Uhr aus der Schnitzereischule ca 1900
Seit der zweiten Hälfte des 17. Jahrhundert werden in dem Schwarzwald Uhren hergestellt. Zwischen Titisee-Neustadt und Triberg, wo die Uhrenproduktion zu einem dominierenden Industriezweig wurde, liegt das Deutsche Uhrenmuseum in Furtwangen.
Der Gründer der ersten deutschen Uhrmacherschule in Furtwangen, Robert Gerwig, rief bereits 1852 die schwarzwälder Bevölkerung auf, alte Uhren bei der Uhrmacherschule abzugeben. So begann die Sammlung dieses "antiquierten Alltagsgegenstandes" und dauert bis heute an.
Die Sammlungen orientierten sich dabei an der Idee von Lehrsammlungen, wie sie René Descartes bereits um 1630 hatte. Realisiert wurde die Idee in Paris aber erst 1794 in Paris mit dem Conservatorie des Arts et Metiers .

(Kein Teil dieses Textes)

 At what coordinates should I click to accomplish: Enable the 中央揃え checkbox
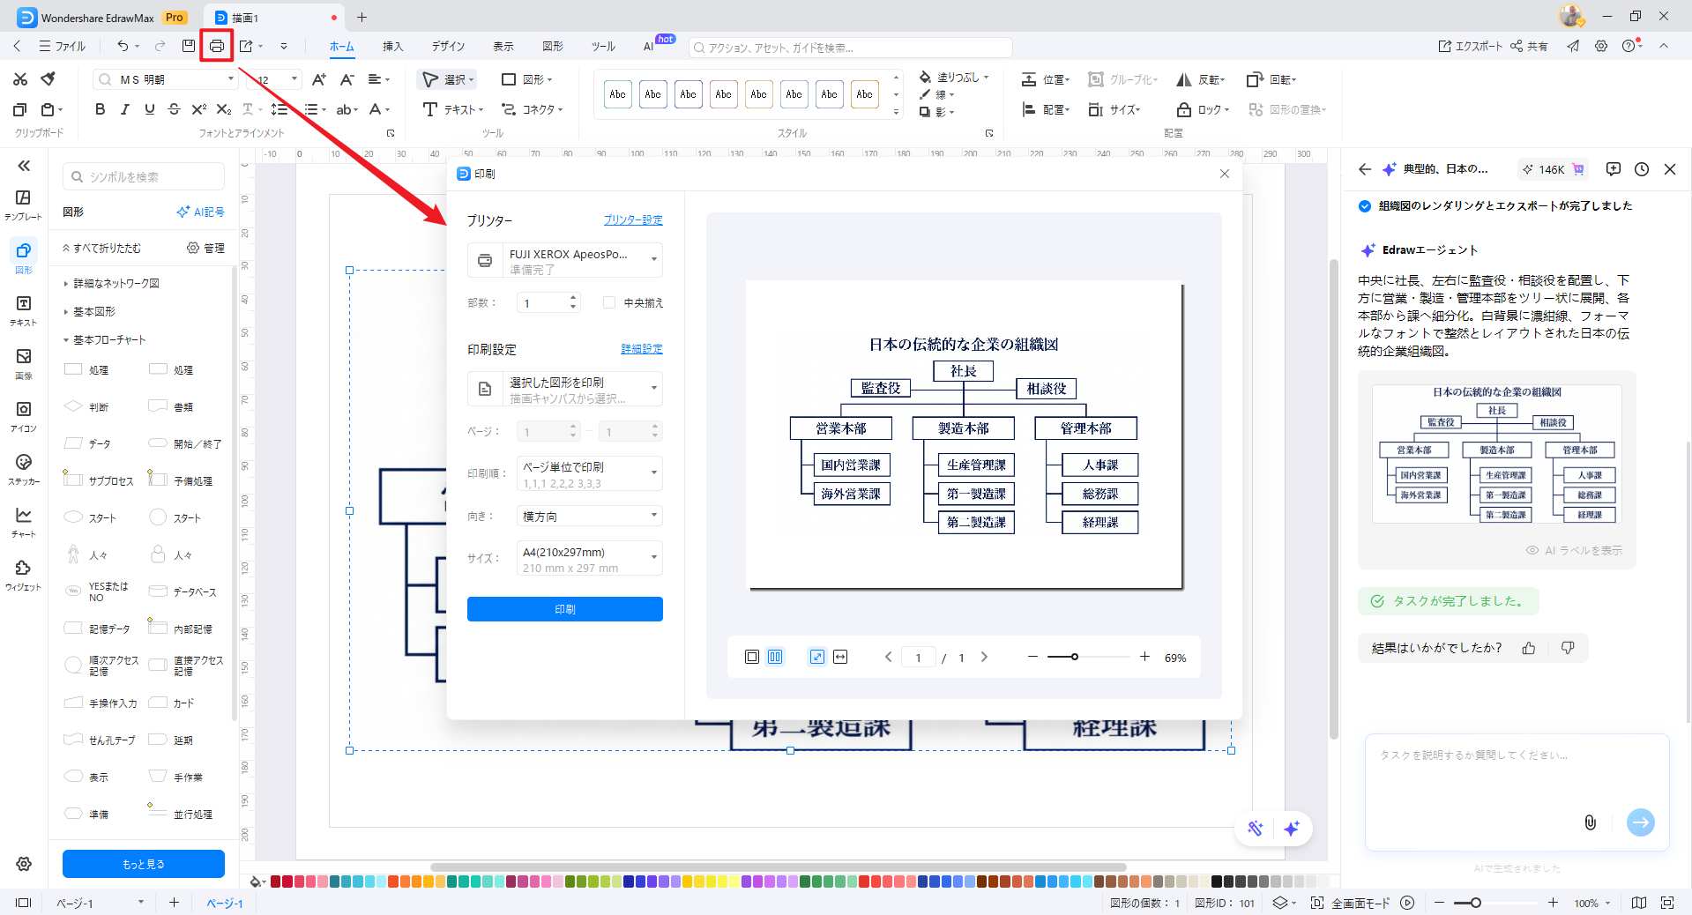click(x=608, y=302)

"Lokalpatriotismus und nationale Ideen" waren sicherlich nicht unwichtig bei der Gründung des Museums. 1848/49 war eine Revolution, die 1840er voller wirtschaftlicher Krisen für das Schwarzwälder Uhrengewerbe. Die Vergangenheit, die guten alten Zeiten, wurden mit der Gegenwart inhaltlich verknüpft.
Nur einen Monat nachdem Spendenaufruf 1852 wurde eine bedeutsame, historische Schwarzwalduhr entgegen genommen: "ein halbkleiner hölzener Kurzschwanz breite Form, mit Repetition, aus dem Jahren um 1780". Diese Uhr befindet sich auch heute noch in der Sammlung.

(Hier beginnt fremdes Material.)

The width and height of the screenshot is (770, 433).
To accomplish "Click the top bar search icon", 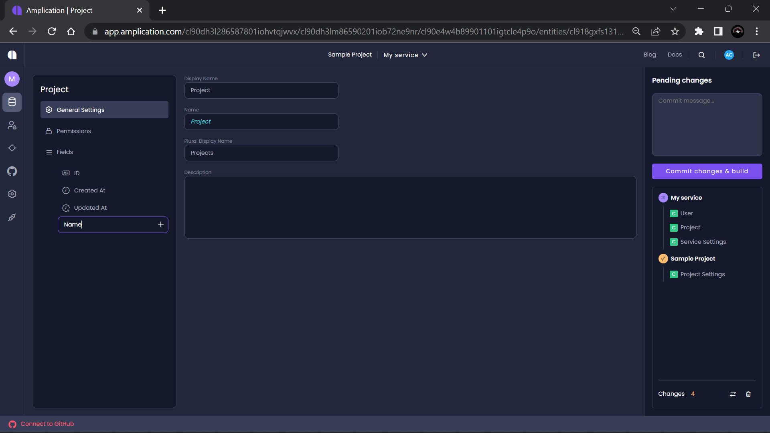I will tap(701, 55).
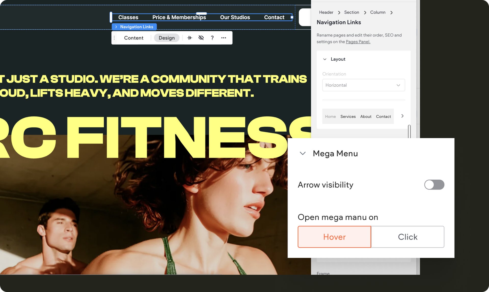The height and width of the screenshot is (292, 489).
Task: Collapse the Layout section
Action: click(325, 59)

Die erste Uhr, die vom Museum käuflich erworben wurde, ist die bedeutende geografische-astronomische Uhr von Thaddäus Rinderle , welche zuvor in dem Physikalischen Kabinett der Universität Freiburg aufbewahrt wurde.
1865 wurde das Museum der einzigen Filiale der Großherzoglichen Landesgewerbehalle Karlsruhe unterstellt, einer Behörde zur Führung der badischen Wirtschaft. Aufzeichnungen aus 1873 zufolge, kostete der Eintritt für die "Ausstellung des Gewerbevereins, wo Gegenstände der dortigen Industrie, meist Uhren nicht allein zur Ansicht, sondern auch zu dem Verkaufe ausgestellt sind" damals 12 Kreuzer. Ein Besuch der Sammlung historischer Uhren war allerdings kostenlos.

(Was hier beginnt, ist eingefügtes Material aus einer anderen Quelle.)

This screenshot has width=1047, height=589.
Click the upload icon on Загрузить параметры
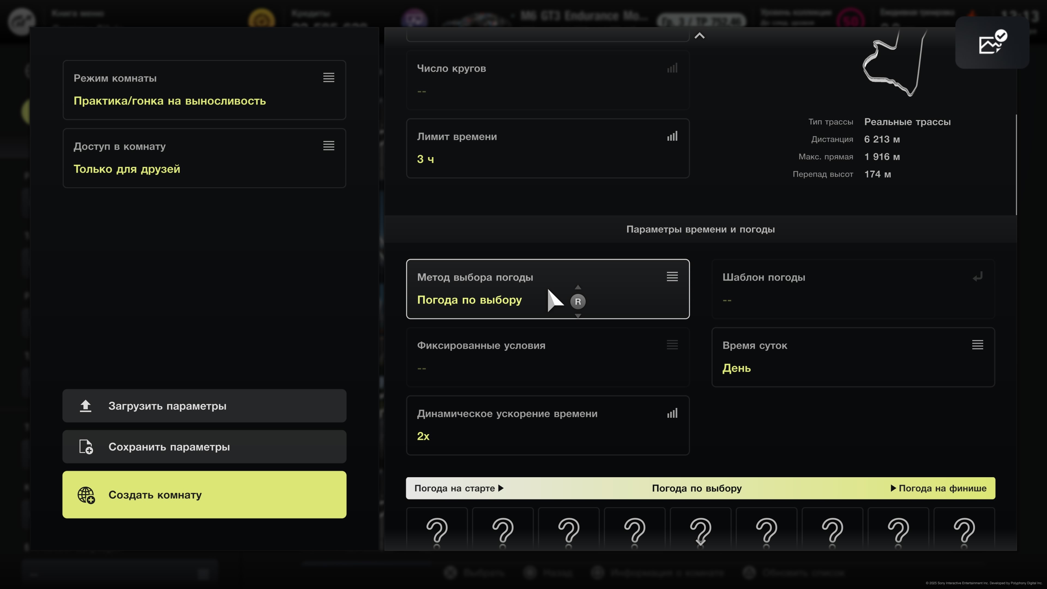pyautogui.click(x=85, y=406)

1874 zog das Uhrenmuseum in ein neues Gebäude um. 1921 schloss die "Landesgewerbehalle Karlsruhe" ihre Filiale in Furtwangen. Dadurch wurde die Leitung der Uhrensammlung wieder an die Direktoren der Badischen Uhrmacherschule übergeben.
1925 wurde der erste Sammlungskatalog der "Historischen Uhrensammlung Furtwangen" von Adolf Kistner in dem Auftrag des "badischen Ministeriums des Kultus und Unterrichts" erstellt. Zum Zeitpunkt verfügte das Museum bereits über 1 Tausend Objekte. Eines davon ist das Planetarium von Philipp Matthäus Hahn, siehe nächstes Kapitel.
1930 wurden die Bestände durch zahlreiche Uhren aus der Schweiz, Frankreich, Österreich, Deutschland und den Vereinigten Staaten von Amerika erweitert.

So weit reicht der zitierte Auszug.